Pierwsze minuty finału Ligi Europy na Stadionie Narodowym zwiastowały niezwykle ciekawe widowisko. Sevilla była częściej przy piłce, ale w 7. minucie Dnipro sensacyjnie objęło prowadzenie. Doskonałe zagranie w pole karne w wykonaniu Matheusa wykorzystał Nikola Kalinić, który głową wpakował piłkę do siatki.
Cios za cios
Po stracie gola Sevilla ruszyła do ataku. Obrońcy Dnipro byli jednak świetnie zorganizowani, przez co hiszpański zespół miał problem z wymianą podań przed polem karnym rywali. Ukraińska defensywa skapitulowała w 28. minucie. Po rzucie rożnym w zamieszaniu w polu karnym Bacca zgrał piłkę pod nogi Krychowiaka. Reprezentant Polski znalazł trochę wolnego miejsca i pewnym strzałem pokonał bramkarza. Chwilę później Sevilla była już na prowadzeniu. W 31. minucie Reyes podał prostopadle między dwóch obrońców, Bacca przejął piłkę, minął bramkarza i trafił do siatki. Wydawało się, że Sevilla utrzyma korzystny rezultat do przerwy, ale Dnipro strzeliło rywalom gola do szatni. W 44. minucie Rotan uderzył z 22 metrów z rzutu wolnego. Wydawało się, że Rico zdoła interweniować, ale piłka wylądowała w siatce. Po pierwszej połowie Dnipro remisowało z Sevillą 2:2.
Narodowy wstrzymał oddech
Po zmianie stron emocje na boisku trochę opadły. Obie drużyny miało sporo sytuacji, ale brakowało ostatnich kluczowych podań. W 73. minucie Sevilla zdobyła bramkę na wagę trofeum. Vitolo sprytnie podał na linię szesnastki. Niepilnowany Bacca przejął piłkę, przedarł się w pole karne i po raz drugi wpisał się na listę strzelców w finale Ligi Europy. Po tym trafieniu Sevilla miała mecz pod kontrolą. Dnipro na własnej połowie odpierało kolejne ataki hiszpańskiego zespołu. W końcówce, gdy ukraińska drużyna walczyła jeszcze o odwrócenie losów spotkania, Stadion Narodowy zamilkł. W 87. minucie na murawę padł Matheus. Gracz Dnipro nie podnosił się i prawdopodobnie stracił przytomność. Szybko znaleźli się przy nim lekarze i ostatecznie opuścił plac gry na noszach.

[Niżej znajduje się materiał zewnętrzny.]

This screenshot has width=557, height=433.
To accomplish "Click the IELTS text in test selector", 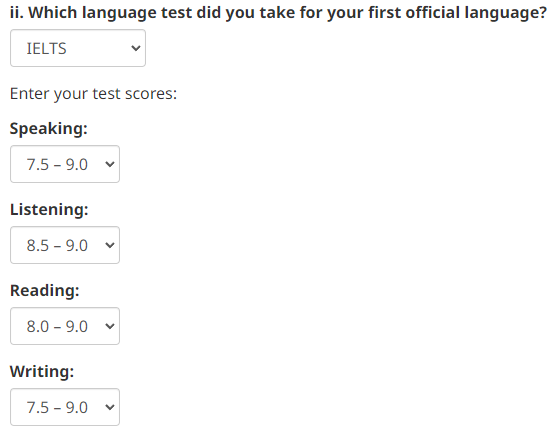I will (x=47, y=48).
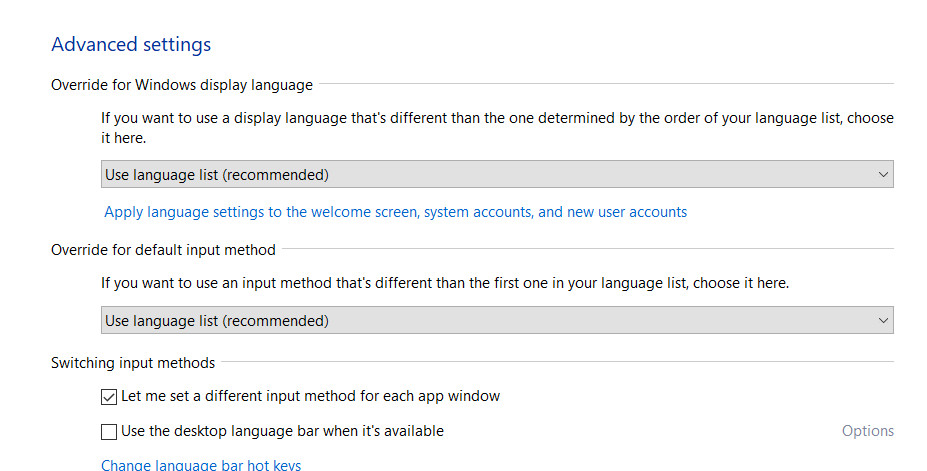Screen dimensions: 927x471
Task: Click the display language description paragraph
Action: (x=497, y=128)
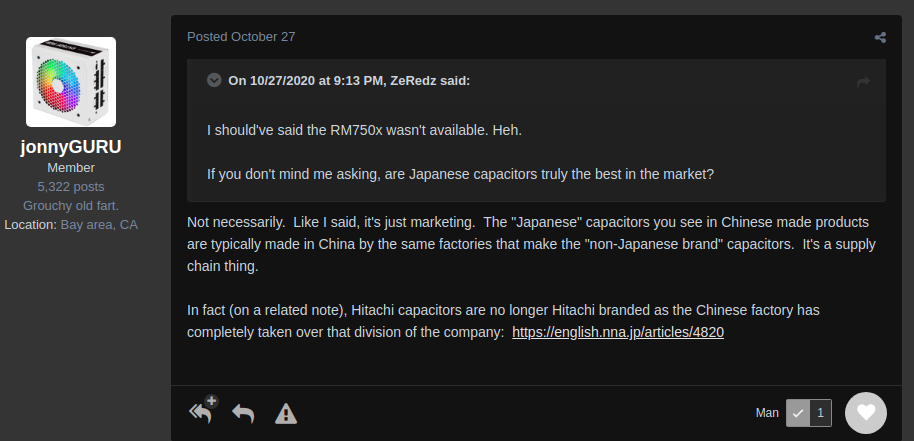Image resolution: width=914 pixels, height=441 pixels.
Task: Open the reaction count of 1
Action: [820, 413]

Zespół z Ukrainy musiał dokończyć mecz w osłabieniu. Mimo walki do ostatniego gwizdka podopieczni Myro Markiewicza nie zdołali już doprowadzić do remisu. Sevilla wygrała 3:2 i obroniła zdobyte przed rokiem trofeum. W przyszłym sezonie zespół Grzegorza Krychowiaka zagra w Lidze Mistrzów. Sevilla triumfowała w Lidze Europy po raz czwarty.